_What is needed_
Reproduce the rows from the line containing "The width and height of the screenshot is (1000, 562)." through the line containing "(x=202, y=32)", both included, and leave the pictures out.

_Information provided_
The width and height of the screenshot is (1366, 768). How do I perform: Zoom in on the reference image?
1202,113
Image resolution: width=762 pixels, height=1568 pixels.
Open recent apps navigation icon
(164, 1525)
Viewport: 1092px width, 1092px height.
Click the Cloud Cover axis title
* * *
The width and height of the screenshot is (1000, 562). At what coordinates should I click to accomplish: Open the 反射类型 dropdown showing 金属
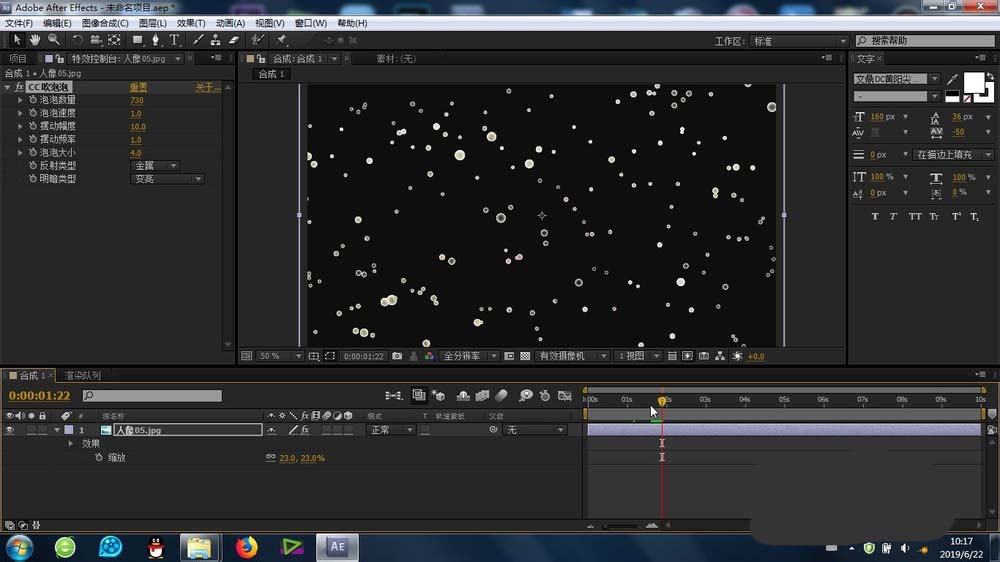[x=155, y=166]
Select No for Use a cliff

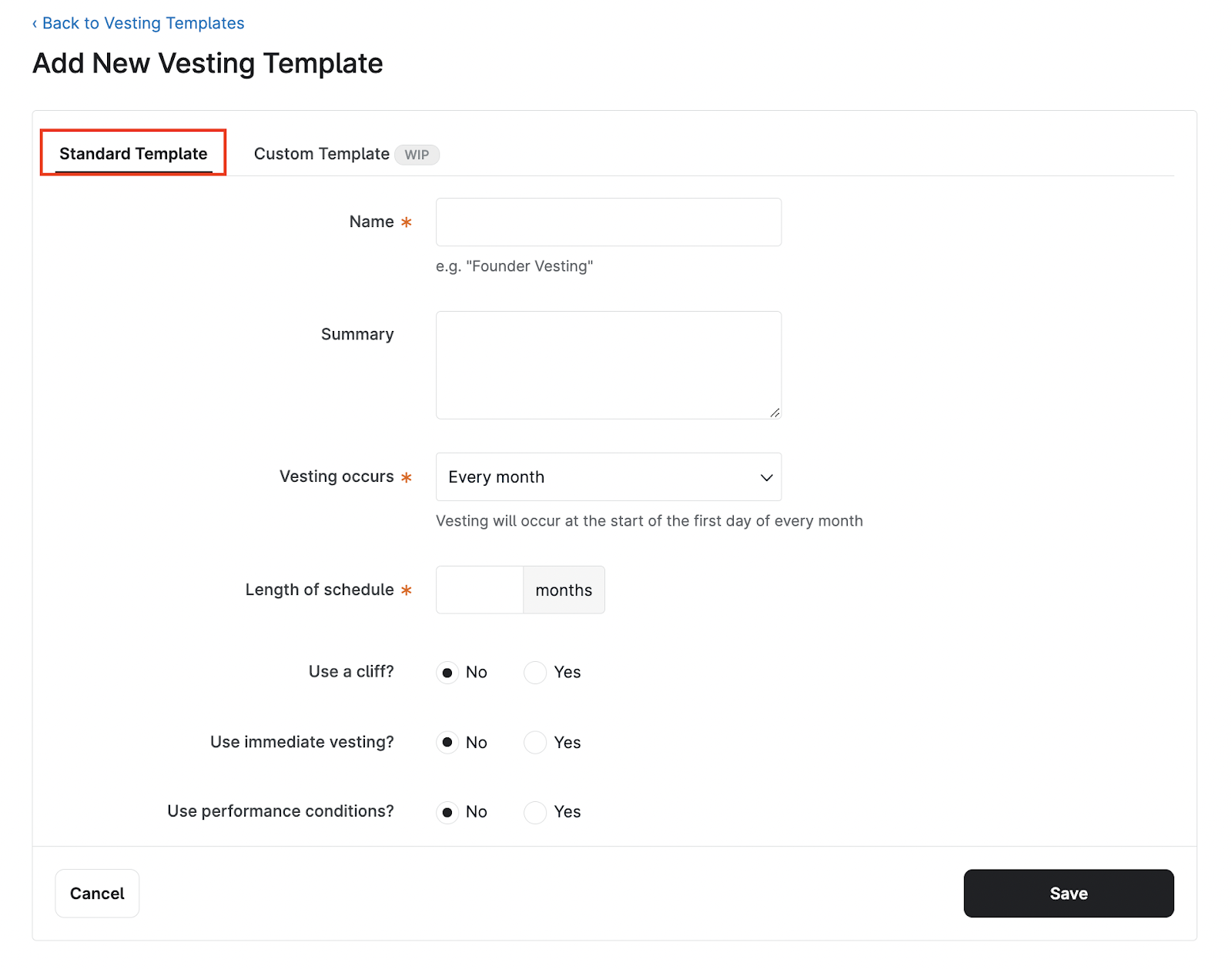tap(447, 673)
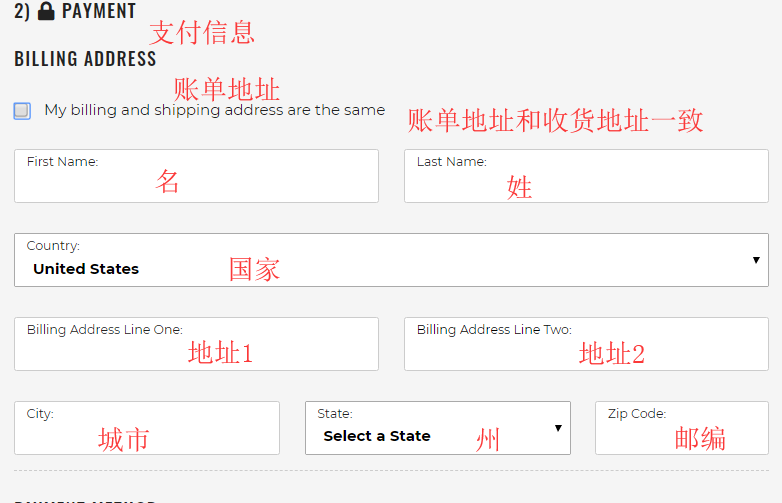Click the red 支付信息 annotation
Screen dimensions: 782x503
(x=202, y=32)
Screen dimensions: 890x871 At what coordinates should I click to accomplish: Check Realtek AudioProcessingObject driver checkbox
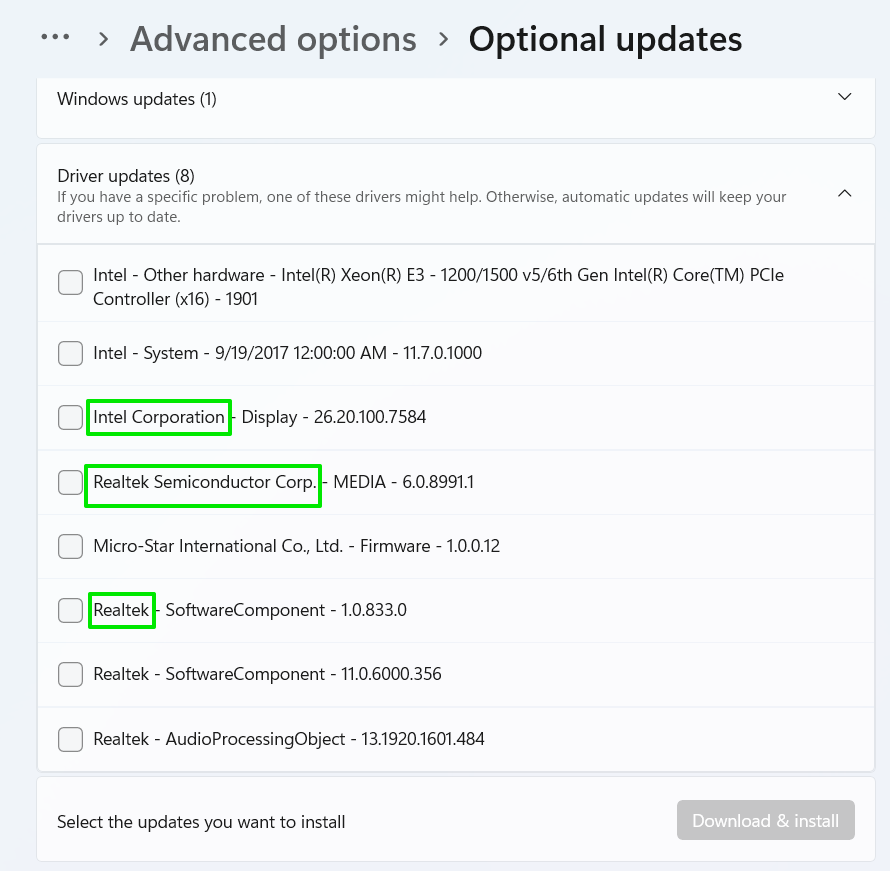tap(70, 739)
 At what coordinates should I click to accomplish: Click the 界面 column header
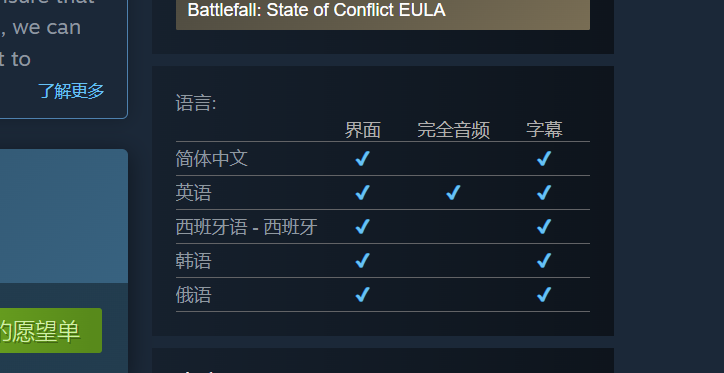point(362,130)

_Completed task_
The width and height of the screenshot is (1000, 562). At what coordinates should I click to accomplish: Open the 反射类型 dropdown showing 金属
[x=155, y=166]
Select No for Use a cliff

tap(447, 673)
Click the red 支付信息 annotation
Screen dimensions: 782x503
(x=202, y=32)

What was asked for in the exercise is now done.